**** Article
Displacement is a life-changing event. As the painful experience of displacement is often forced and irreversible, Internally Displaced People (IDPs) urgently need to be able to continue or resume a normal life by achieving durable solutions that help them overcome the obstacles and difficulties of displacement. Families who are displaced have a right to a durable solution and often need assistance in this, which is where the authorities, and humanitarian actors play a role. The authorities have a duty and responsibility to create conditions and provide the means to allow the displaced to return voluntarily, in safety and dignity, to their homes and areas of origin, or to resettle in other areas of the country voluntarily.

Securing permanent solutions for the displaced is also in the interest of the state, as leaving the displaced in a state of continuous marginalization without reaching a permanent solution may become a challenge and an obstacle to stability, community peace, recovery, and reconstruction in the long term.

Providing durable solutions is related to all stakeholders, from central and local authorities, as well as humanitarian actors, to work with each other to identify appropriate methods and activities to assist the displaced, and to define criteria that help determine the effectiveness of durable solutions. Humanitarian actors provide support to the government in this work and provide vital assistance to displaced families to facilitate long term solutions.


What is meant by durable solutions?

It is the process of stabilizing and providing livelihoods that ensure that a person obtain their basic rights without discrimination. It often comes after suffering from conflicts and wars that produce huge numbers of affected people, who need assistance to ensure the preservation of their freedoms, dignity, and security.


When a durable solution is achievable?

Durable solutions are reached to, when the displaced, persecuted or refugees do not receive the necessary assistance and protection needs related to the conditions of their displacement and asylum, as these durable solutions enable them to enjoy human rights without discrimination or any action that could cause them harm or harm resulting from their displacement their suffering.


How a durable solution can be achieved?

A durable solution can be achieved through different ways:

Firstly, a sustainable reintegration at the place of origin which means when a return is made by the IDPs to their original place of residence.

Secondly, a sustainable local integration in areas where internally displaced persons take refuge.

Thirdly, a sustainable integration in another part of the country (settlement elsewhere in the country), for example in another governorate.


What are the key principles that guide the search for durable solutions?

Providing permanent solutions for the displaced is a primary responsibility and duty that the authorities must bear to a large extent, and after that comes the role of humanitarian organizations and agencies as a complementary role. The following are some of the facilities and resources that must be available by the concerned authorities:

 The authorities and governments should facilitate and support rapid and unimpeded access to humanitarian assistance, as well as the humanitarian agencies that assist the displaced in achieving durable solutions.
********
# Exercise prompt:
Continue the article on durable solutions for internally displaced people, picking up after its last sentence.
**** Information supplied
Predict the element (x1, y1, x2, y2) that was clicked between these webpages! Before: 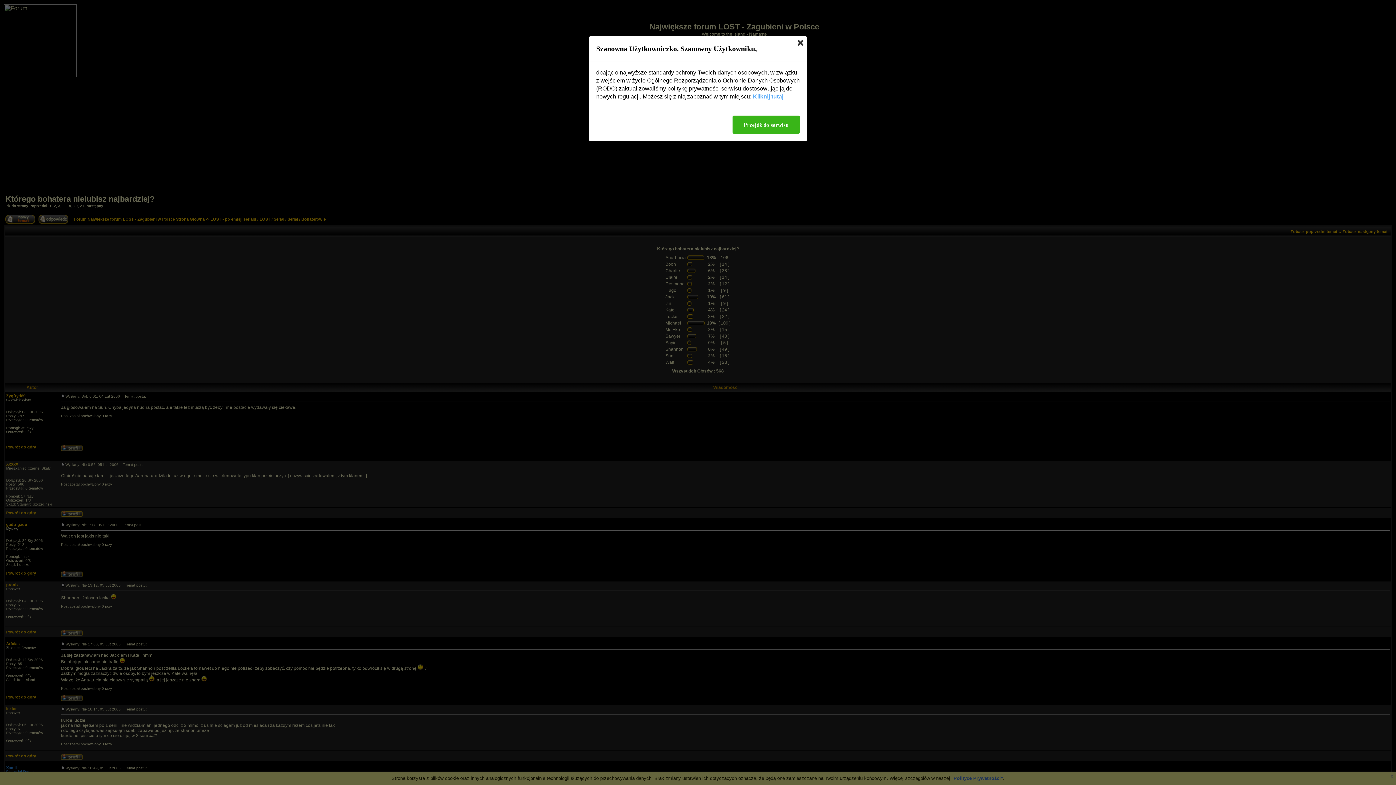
********
# Answer to the task:
The needs, rights, and legitimate interests of the displaced must be the main points that guide all policies and decisions on durable solutions.

All relevant and concerned parties must respect the right of the displaced to take a voluntary decision on the type of durable solutions they see fit.

The absence of the option to return when selecting the displaced for local integration or resettlement and residence elsewhere (in another governorate) should not be considered a waiver of their right to return.

Under no circumstances should IDPs be encouraged or compelled to return or move to their places of origin where their life, safety, freedom, or health would be at risk.

IDPs seeking a durable solution must not be discriminated against on grounds related to their displacement. Likewise, populations and communities (re)integrating IDPs, and their needs may be comparable, not to be neglected in comparison to IDPs.

IDPs who have reached one of the durable solutions enjoy the protection of international human rights law and humanitarian law when they need protection.


What are the criteria for successful durable solutions?

It is very important to take situations and contexts in consideration to apply the criteria for durable solutions. Those criteria could connect and overlap such as in this example of the restoration of land has a positive effect on livelihoods and an adequate standard of living. Also, taking in consideration the principle and concept of non-discrimination against IDPs, neither based on their displacement, nor on other considerations.

Most of the times, these criteria represent an ideal that could be difficult to achieve on the short or medium term, due to the challenges and complications of many displacement situations. Therefore, the criteria should be seen as scales to measure the progress made towards durable solutions.


Long-Term Safety and Security

Internally Displace People (IDPs) who have reached a durable solution enjoy physical safety and security based on effective protection by the authorities. IDPs should have full and non-discriminatory access to protection mechanisms, including the police, courts, human rights institutions, civil society organizations or international humanitarian organizations. This includes protection from threats that caused the initial displacement or may cause a recurrence of displacement. The protection of IDPs who have reached a durable and settled solution must be equal and effective as protection provided to the non-displaced population, bearing in mind that absolute safety and security may not often be achievable, but IDPs must not be attacked or Harassment, intimidation, persecution, or any other form of punitive measures.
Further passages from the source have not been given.